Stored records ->

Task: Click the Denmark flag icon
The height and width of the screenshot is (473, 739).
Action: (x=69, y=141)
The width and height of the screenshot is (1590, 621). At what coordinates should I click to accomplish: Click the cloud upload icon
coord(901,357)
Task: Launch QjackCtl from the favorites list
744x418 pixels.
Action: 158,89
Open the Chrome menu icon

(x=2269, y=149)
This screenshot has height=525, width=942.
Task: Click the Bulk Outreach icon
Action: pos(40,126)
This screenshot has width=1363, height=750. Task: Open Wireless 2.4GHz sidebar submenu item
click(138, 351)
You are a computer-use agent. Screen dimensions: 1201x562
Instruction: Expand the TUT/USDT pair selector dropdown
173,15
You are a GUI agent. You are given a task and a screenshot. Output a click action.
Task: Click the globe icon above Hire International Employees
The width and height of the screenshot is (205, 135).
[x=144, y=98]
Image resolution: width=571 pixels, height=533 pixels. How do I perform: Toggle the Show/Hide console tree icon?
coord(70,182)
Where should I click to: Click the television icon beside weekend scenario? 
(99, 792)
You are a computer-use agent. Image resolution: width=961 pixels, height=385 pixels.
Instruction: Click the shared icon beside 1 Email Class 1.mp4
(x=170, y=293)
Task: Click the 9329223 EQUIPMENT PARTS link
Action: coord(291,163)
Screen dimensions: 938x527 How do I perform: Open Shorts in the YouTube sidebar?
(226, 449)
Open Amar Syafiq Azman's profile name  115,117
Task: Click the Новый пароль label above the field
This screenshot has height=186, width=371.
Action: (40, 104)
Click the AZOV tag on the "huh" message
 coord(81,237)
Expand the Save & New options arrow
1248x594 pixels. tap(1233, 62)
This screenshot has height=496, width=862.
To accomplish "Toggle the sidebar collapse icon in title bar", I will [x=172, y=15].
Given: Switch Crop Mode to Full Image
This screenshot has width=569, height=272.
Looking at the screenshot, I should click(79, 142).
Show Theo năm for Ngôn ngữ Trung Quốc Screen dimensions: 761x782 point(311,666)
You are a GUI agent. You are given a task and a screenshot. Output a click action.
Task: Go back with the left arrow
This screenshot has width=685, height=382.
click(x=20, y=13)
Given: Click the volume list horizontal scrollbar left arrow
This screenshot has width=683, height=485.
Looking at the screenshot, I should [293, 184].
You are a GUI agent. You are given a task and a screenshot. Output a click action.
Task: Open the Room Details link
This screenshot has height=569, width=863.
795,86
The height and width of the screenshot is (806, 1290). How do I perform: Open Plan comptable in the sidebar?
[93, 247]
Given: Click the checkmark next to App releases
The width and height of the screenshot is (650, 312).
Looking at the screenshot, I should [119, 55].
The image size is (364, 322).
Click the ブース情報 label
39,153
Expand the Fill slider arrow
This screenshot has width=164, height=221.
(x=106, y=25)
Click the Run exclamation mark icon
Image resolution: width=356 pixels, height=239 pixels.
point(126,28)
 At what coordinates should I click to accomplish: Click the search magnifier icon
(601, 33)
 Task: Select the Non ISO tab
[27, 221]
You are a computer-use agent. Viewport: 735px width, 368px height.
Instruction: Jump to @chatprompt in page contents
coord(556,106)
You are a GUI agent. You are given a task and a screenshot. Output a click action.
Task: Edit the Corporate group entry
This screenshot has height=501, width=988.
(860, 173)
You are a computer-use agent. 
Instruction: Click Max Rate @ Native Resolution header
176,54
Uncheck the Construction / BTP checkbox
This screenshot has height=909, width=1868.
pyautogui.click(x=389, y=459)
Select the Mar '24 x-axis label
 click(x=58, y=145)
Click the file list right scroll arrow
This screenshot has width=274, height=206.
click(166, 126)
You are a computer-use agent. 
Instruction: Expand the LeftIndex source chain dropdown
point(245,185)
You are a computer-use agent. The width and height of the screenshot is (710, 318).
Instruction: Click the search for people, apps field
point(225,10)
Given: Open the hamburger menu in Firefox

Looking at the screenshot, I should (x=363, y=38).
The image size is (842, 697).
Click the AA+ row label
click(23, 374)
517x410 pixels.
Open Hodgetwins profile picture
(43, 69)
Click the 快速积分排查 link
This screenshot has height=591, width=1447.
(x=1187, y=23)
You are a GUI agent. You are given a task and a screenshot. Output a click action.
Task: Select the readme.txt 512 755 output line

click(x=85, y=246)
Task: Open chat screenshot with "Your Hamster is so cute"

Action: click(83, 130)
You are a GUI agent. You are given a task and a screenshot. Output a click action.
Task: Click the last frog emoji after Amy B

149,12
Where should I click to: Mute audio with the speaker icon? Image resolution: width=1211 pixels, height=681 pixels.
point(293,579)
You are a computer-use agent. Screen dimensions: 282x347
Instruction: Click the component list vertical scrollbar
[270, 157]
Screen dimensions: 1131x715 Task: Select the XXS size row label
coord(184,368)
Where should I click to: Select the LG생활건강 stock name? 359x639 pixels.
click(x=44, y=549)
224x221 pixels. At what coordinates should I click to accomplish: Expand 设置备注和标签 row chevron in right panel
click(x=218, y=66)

Directions for this task -> From the first line to the last, retype the records exactly.

Written answer ->
Task: Click the Denmark flag icon
The height and width of the screenshot is (473, 739).
Action: (x=69, y=141)
The width and height of the screenshot is (1590, 621). At what coordinates should I click to accomplish: Click the cloud upload icon
coord(901,357)
Task: Launch QjackCtl from the favorites list
744x418 pixels.
Action: 158,89
Open the Chrome menu icon

(x=2269, y=149)
This screenshot has height=525, width=942.
Task: Click the Bulk Outreach icon
Action: pos(40,126)
This screenshot has width=1363, height=750. Task: Open Wireless 2.4GHz sidebar submenu item
click(138, 351)
You are a computer-use agent. Screen dimensions: 1201x562
Instruction: Expand the TUT/USDT pair selector dropdown
173,15
You are a GUI agent. You are given a task and a screenshot. Output a click action.
Task: Click the globe icon above Hire International Employees
The width and height of the screenshot is (205, 135).
[x=144, y=98]
Image resolution: width=571 pixels, height=533 pixels. How do I perform: Toggle the Show/Hide console tree icon?
coord(70,182)
Where should I click to: Click the television icon beside weekend scenario? 
(99, 792)
You are a computer-use agent. Image resolution: width=961 pixels, height=385 pixels.
Instruction: Click the shared icon beside 1 Email Class 1.mp4
(x=170, y=293)
Task: Click the 9329223 EQUIPMENT PARTS link
Action: coord(291,163)
Screen dimensions: 938x527 How do I perform: Open Shorts in the YouTube sidebar?
(226, 449)
Open Amar Syafiq Azman's profile name  115,117
Task: Click the Новый пароль label above the field
This screenshot has height=186, width=371.
Action: (40, 104)
Click the AZOV tag on the "huh" message
 coord(81,237)
Expand the Save & New options arrow
1248x594 pixels. tap(1233, 62)
This screenshot has height=496, width=862.
To accomplish "Toggle the sidebar collapse icon in title bar", I will [x=172, y=15].
Given: Switch Crop Mode to Full Image
This screenshot has width=569, height=272.
Looking at the screenshot, I should click(79, 142).
Show Theo năm for Ngôn ngữ Trung Quốc Screen dimensions: 761x782 point(311,666)
You are a GUI agent. You are given a task and a screenshot. Output a click action.
Task: Go back with the left arrow
This screenshot has width=685, height=382.
click(x=20, y=13)
Given: Click the volume list horizontal scrollbar left arrow
This screenshot has width=683, height=485.
Looking at the screenshot, I should [293, 184].
You are a GUI agent. You are given a task and a screenshot. Output a click action.
Task: Open the Room Details link
This screenshot has height=569, width=863.
795,86
The height and width of the screenshot is (806, 1290). How do I perform: Open Plan comptable in the sidebar?
[93, 247]
Given: Click the checkmark next to App releases
The width and height of the screenshot is (650, 312).
Looking at the screenshot, I should [119, 55].
The image size is (364, 322).
Click the ブース情報 label
39,153
Expand the Fill slider arrow
This screenshot has width=164, height=221.
(x=106, y=25)
Click the Run exclamation mark icon
Image resolution: width=356 pixels, height=239 pixels.
point(126,28)
 At what coordinates should I click to accomplish: Click the search magnifier icon
(601, 33)
 Task: Select the Non ISO tab
[27, 221]
You are a computer-use agent. Viewport: 735px width, 368px height.
Instruction: Jump to @chatprompt in page contents
coord(556,106)
You are a GUI agent. You are given a task and a screenshot. Output a click action.
Task: Edit the Corporate group entry
This screenshot has height=501, width=988.
(860, 173)
You are a computer-use agent. 
Instruction: Click Max Rate @ Native Resolution header
176,54
Uncheck the Construction / BTP checkbox
This screenshot has height=909, width=1868.
pyautogui.click(x=389, y=459)
Select the Mar '24 x-axis label
 click(x=58, y=145)
Click the file list right scroll arrow
This screenshot has width=274, height=206.
click(166, 126)
You are a computer-use agent. 
Instruction: Expand the LeftIndex source chain dropdown
point(245,185)
You are a computer-use agent. The width and height of the screenshot is (710, 318).
Instruction: Click the search for people, apps field
point(225,10)
Given: Open the hamburger menu in Firefox

Looking at the screenshot, I should (x=363, y=38).
The image size is (842, 697).
Click the AA+ row label
click(23, 374)
517x410 pixels.
Open Hodgetwins profile picture
(43, 69)
Click the 快速积分排查 link
This screenshot has height=591, width=1447.
(x=1187, y=23)
You are a GUI agent. You are given a task and a screenshot. Output a click action.
Task: Select the readme.txt 512 755 output line

click(x=85, y=246)
Task: Open chat screenshot with "Your Hamster is so cute"

Action: click(83, 130)
You are a GUI agent. You are given a task and a screenshot. Output a click action.
Task: Click the last frog emoji after Amy B

149,12
Where should I click to: Mute audio with the speaker icon? Image resolution: width=1211 pixels, height=681 pixels.
point(293,579)
You are a computer-use agent. Screen dimensions: 282x347
Instruction: Click the component list vertical scrollbar
[270, 157]
Screen dimensions: 1131x715 Task: Select the XXS size row label
coord(184,368)
Where should I click to: Select the LG생활건강 stock name? 359x639 pixels.
click(x=44, y=549)
224x221 pixels. At what coordinates should I click to accomplish: Expand 设置备注和标签 row chevron in right panel
click(x=218, y=66)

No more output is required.